Elph Rig - built in January 2003

In January 2003 I built a new rig for my Canon Elph. The rig uses some ideas from Cris Benton's Elph rig, though it has no HoVer capability. Here are some pictures taken during its construction. The rig is made of 2mm aluminium (my first rig used 1.5mm and was a bit too flexible). As before, gears, axles and bushes came from disassembled scrap video recorders (obtained free from video repair shops!).

This rig, though more robust, actually weighs less than rig 1 - largely due to the lighter camera. The total weight of 774 grams breaks down like this:
rig (without camera and picavet) 486gm
Elph camera (including battery and CF card) 224gm
picavet suspension 64gm

In May 2003 an optional video downlink module was added to this rig. Details are here. In May 2004 the rig was badly bent in an accident and was rebuilt for an Ixus 500. It then looked like this. In February 2005 another accident finally brought about its demise. See here.

The two parts that make up the camera frame. The small piece (made of 1.5mm angle) will, after further sawing, become the shutter servo support. The large piece has been bent into shape, but as yet no holes have been drilled. The pieces are resting on a drawing of the rig showing the dimensions of the camera and the position of its control buttons.
The camera frame almost ready for balancing. The shutter servo is in place and holes have been made for the bolt that screws into the camera tripod socket and for access to the on/off and shutter buttons. Later a layer of thin ply will be glued to the bottom of the frame to protect the base of the camera from being scratched.
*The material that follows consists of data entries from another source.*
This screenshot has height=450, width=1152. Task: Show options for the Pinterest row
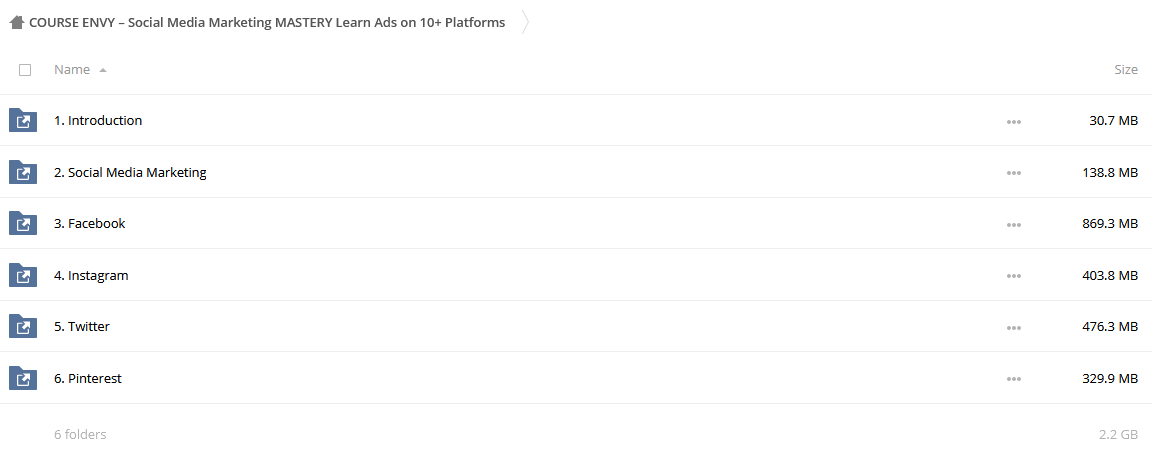point(1014,379)
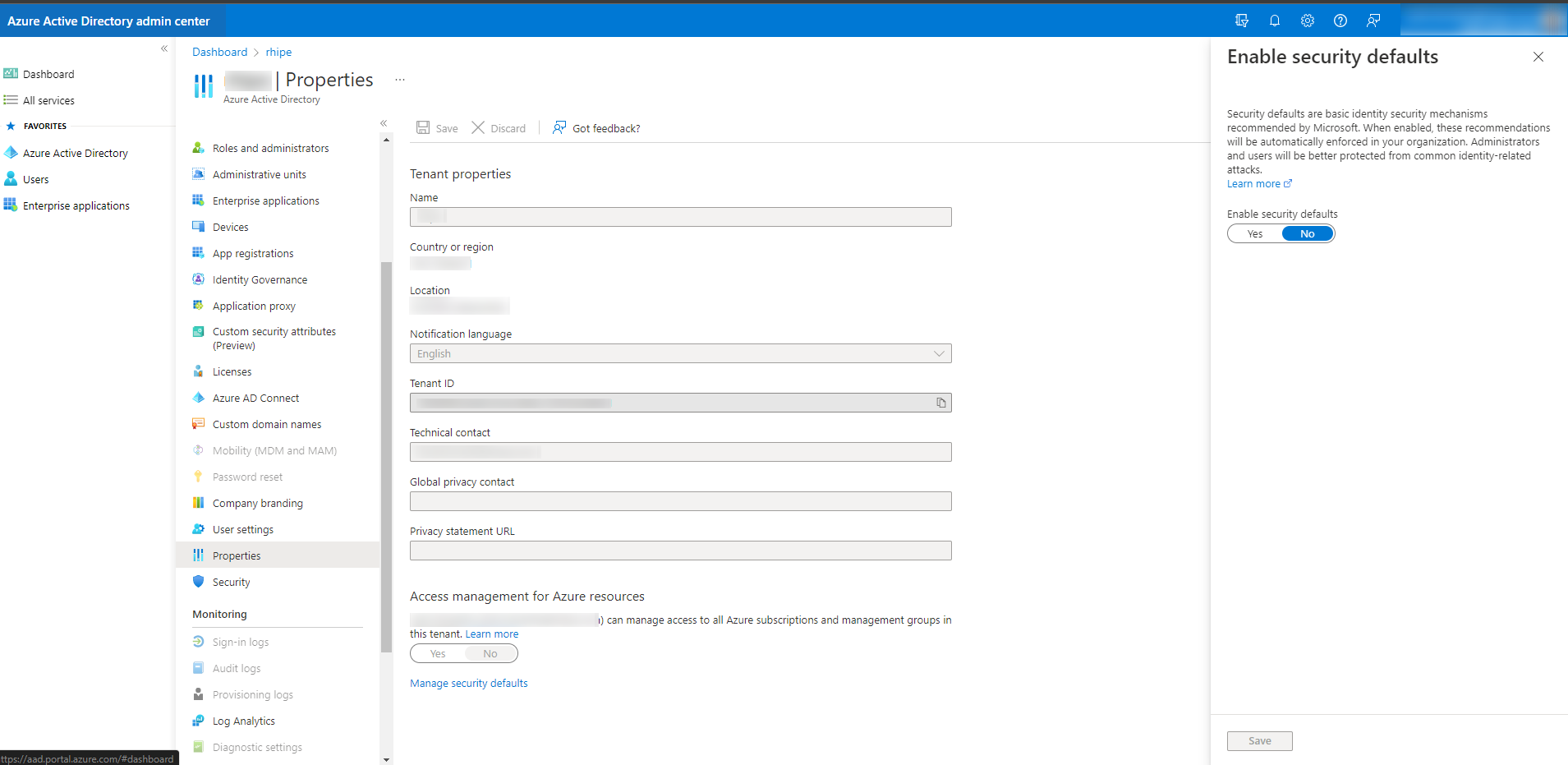The image size is (1568, 765).
Task: Open the settings gear in top bar
Action: tap(1308, 21)
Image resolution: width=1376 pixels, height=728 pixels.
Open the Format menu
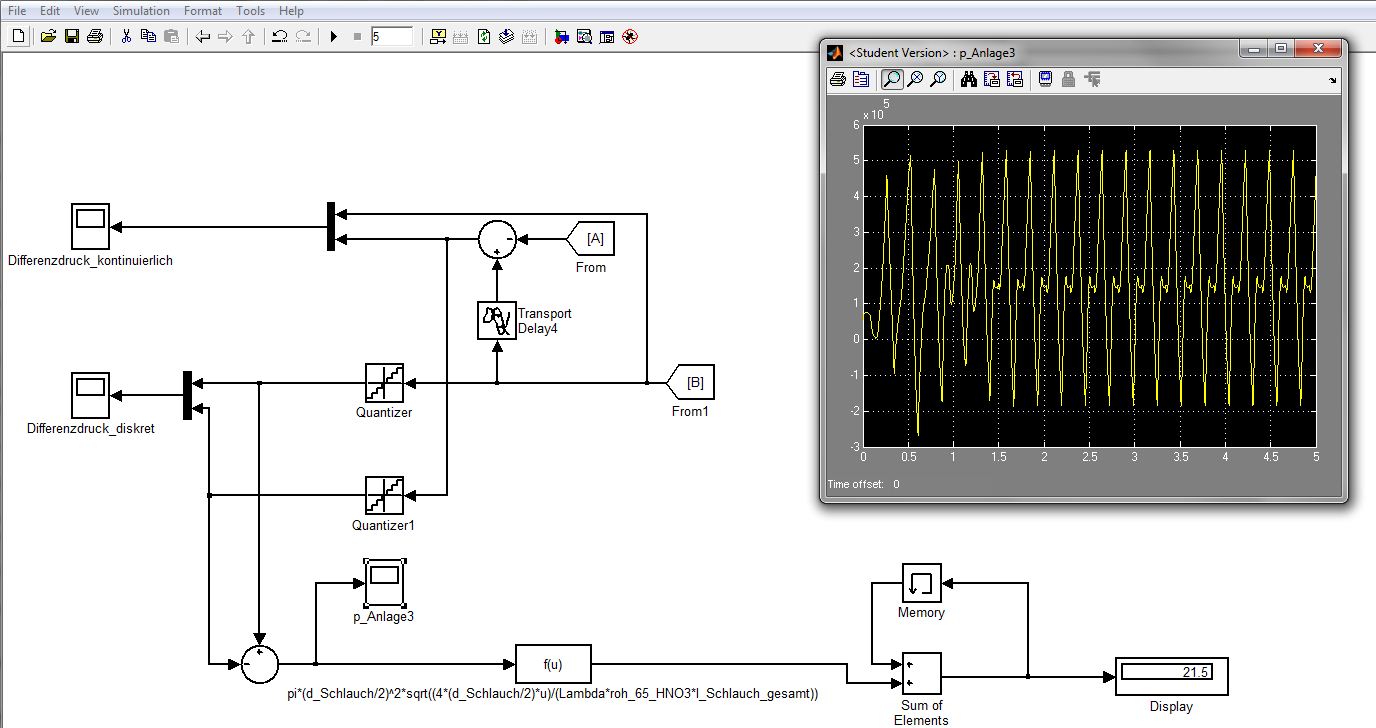(203, 11)

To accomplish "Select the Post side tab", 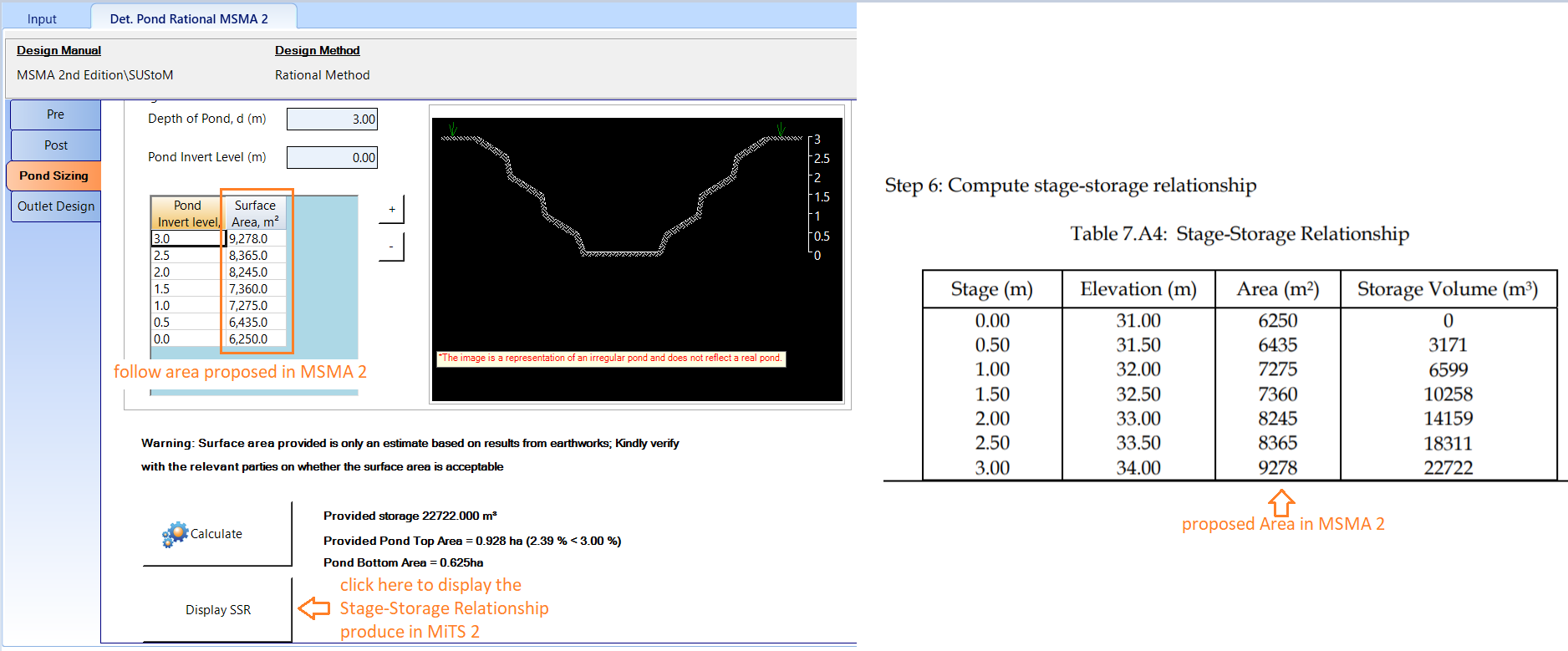I will 55,145.
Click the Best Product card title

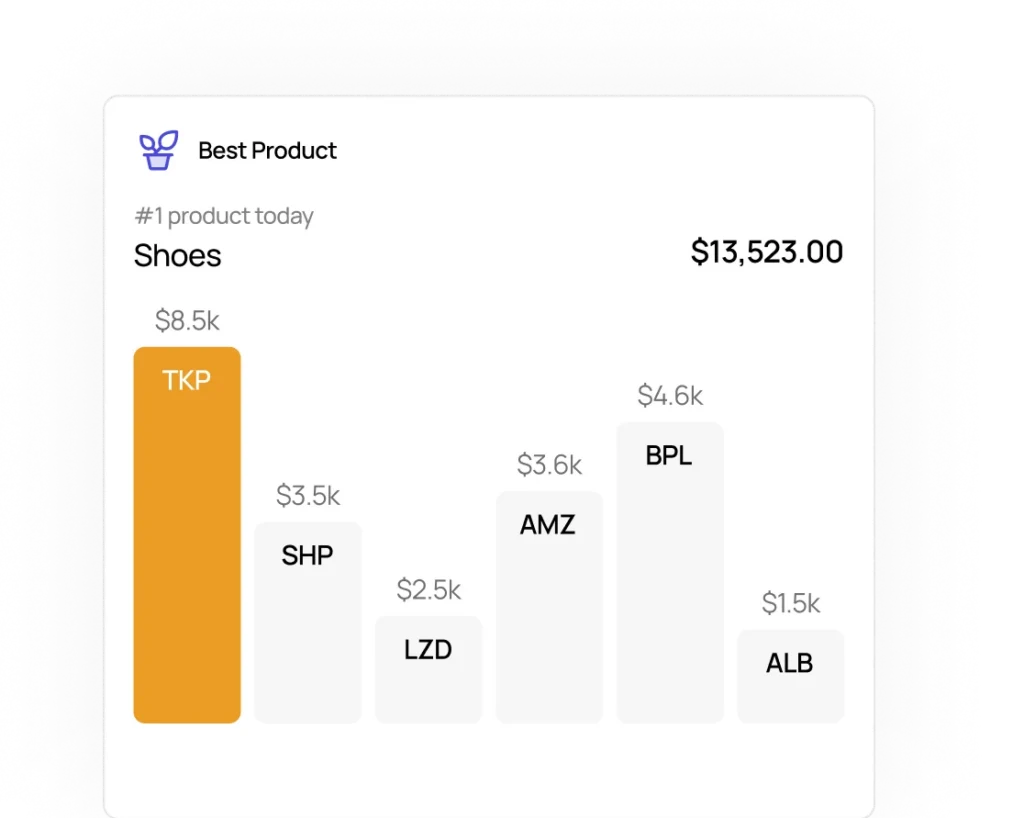click(267, 151)
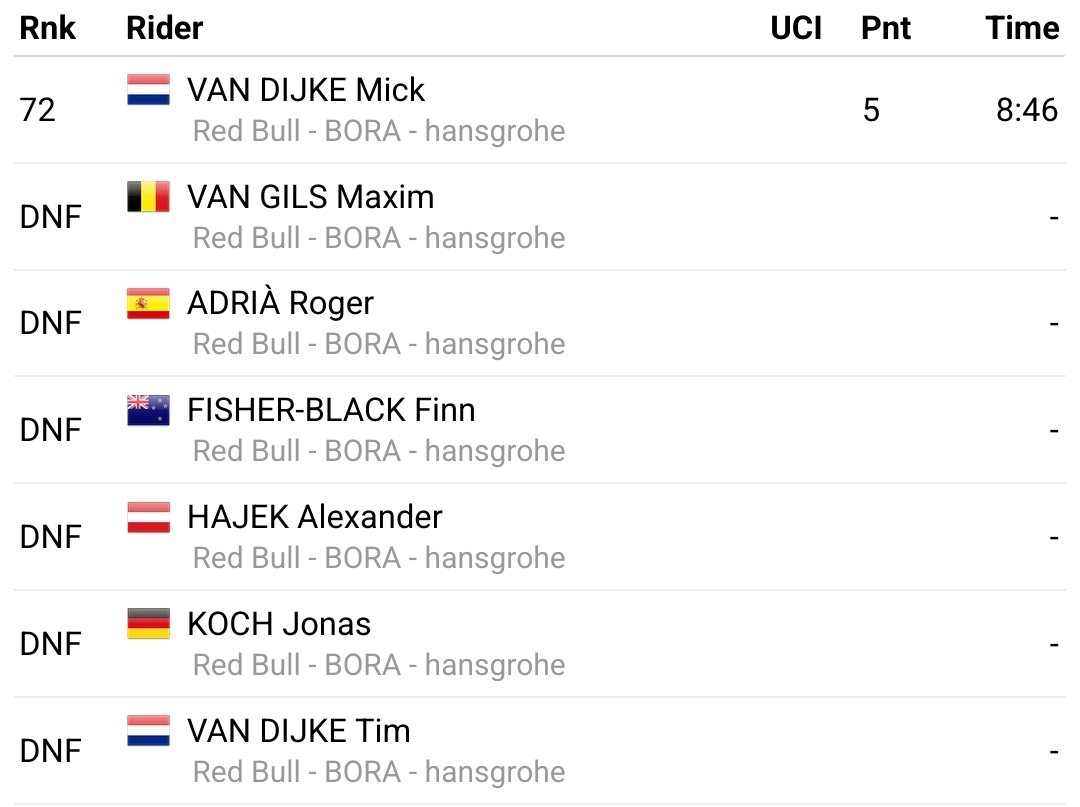
Task: Click the German flag beside Koch Jonas
Action: pyautogui.click(x=148, y=624)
The set of parts that make up the rig (before painting). Click for more information on construction details.
The first assembly of the rig. The tripod legs are temporary versions until I buy some carbon fibre rods.

A front view of the completed rig. Note the Pekabe blocks on the picavet suspension.
A rear view of the rig. The shutter servo 'finger' can be clearly seen.

An end view. The two aluminium temporary legs come from a micro-tripod for 35mm cameras.
A close-up view from the front. The notch at the back of the camera frame allows the camera to be switched on and off (and the mode to be switched to manual) without removing it from the frame.